■ WHAT IS NEEDED
Please copy exactly the part of the records below that opens with the line containing "Image resolution: width=260" and closes with the line containing "Given: Click the", leaving out any pictures.
[[ TASK DATA open ]]
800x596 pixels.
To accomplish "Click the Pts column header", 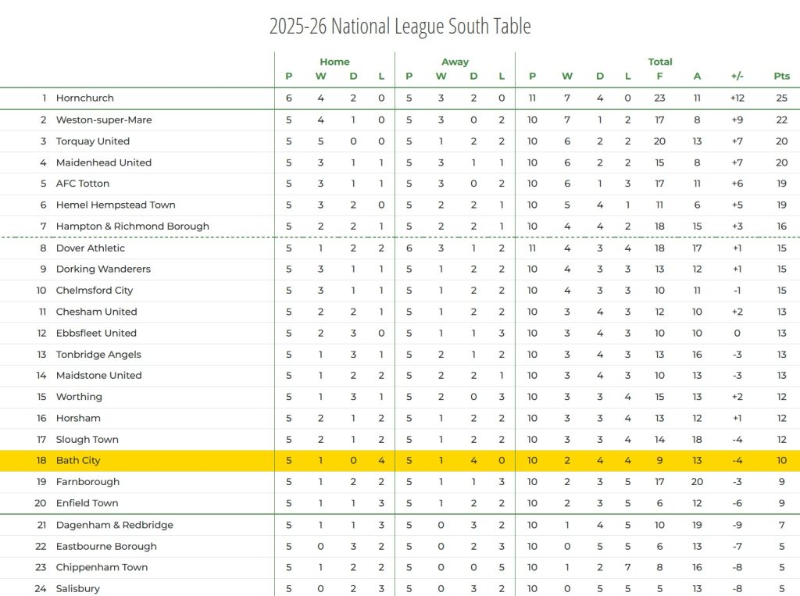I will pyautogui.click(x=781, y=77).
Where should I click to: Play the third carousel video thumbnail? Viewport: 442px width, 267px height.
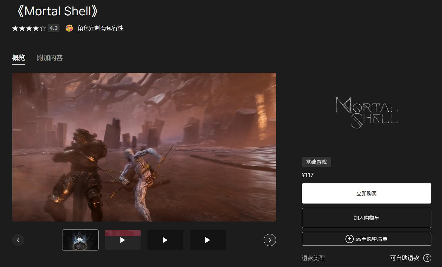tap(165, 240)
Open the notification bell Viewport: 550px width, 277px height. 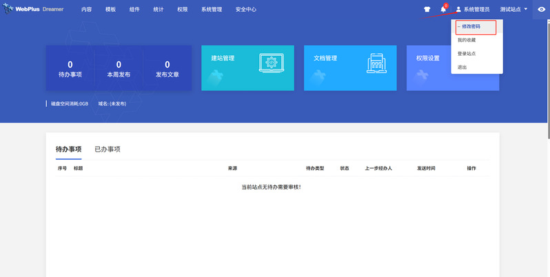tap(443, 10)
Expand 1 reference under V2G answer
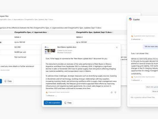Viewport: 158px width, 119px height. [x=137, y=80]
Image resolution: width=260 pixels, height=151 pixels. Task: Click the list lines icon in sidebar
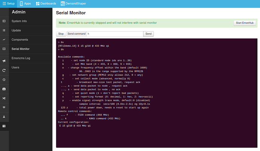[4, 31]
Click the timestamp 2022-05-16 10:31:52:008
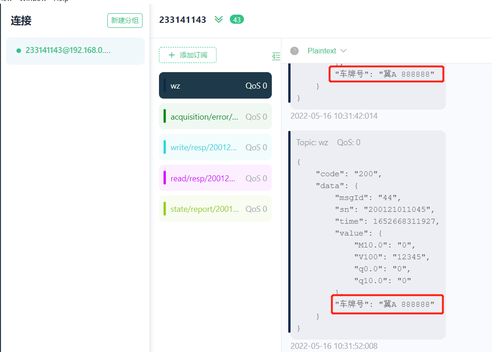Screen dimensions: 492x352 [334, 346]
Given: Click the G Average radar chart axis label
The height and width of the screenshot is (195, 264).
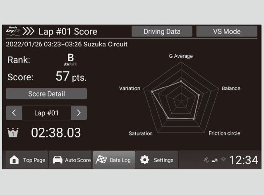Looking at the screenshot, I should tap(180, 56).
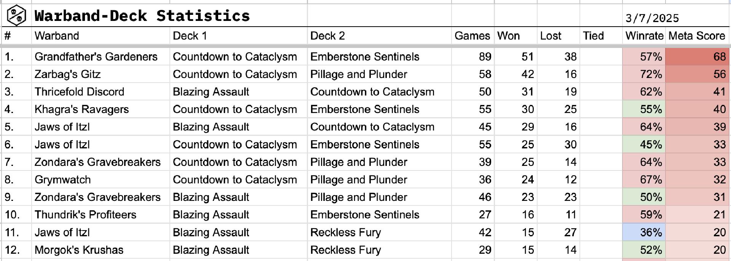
[[ TASK DATA closed ]]
■ RESULT
Image resolution: width=260 pixels, height=151 pixels. Task: Click the list lines icon in sidebar
[4, 31]
Click the timestamp 2022-05-16 10:31:52:008
Screen dimensions: 492x352 [334, 346]
Given: Click the G Average radar chart axis label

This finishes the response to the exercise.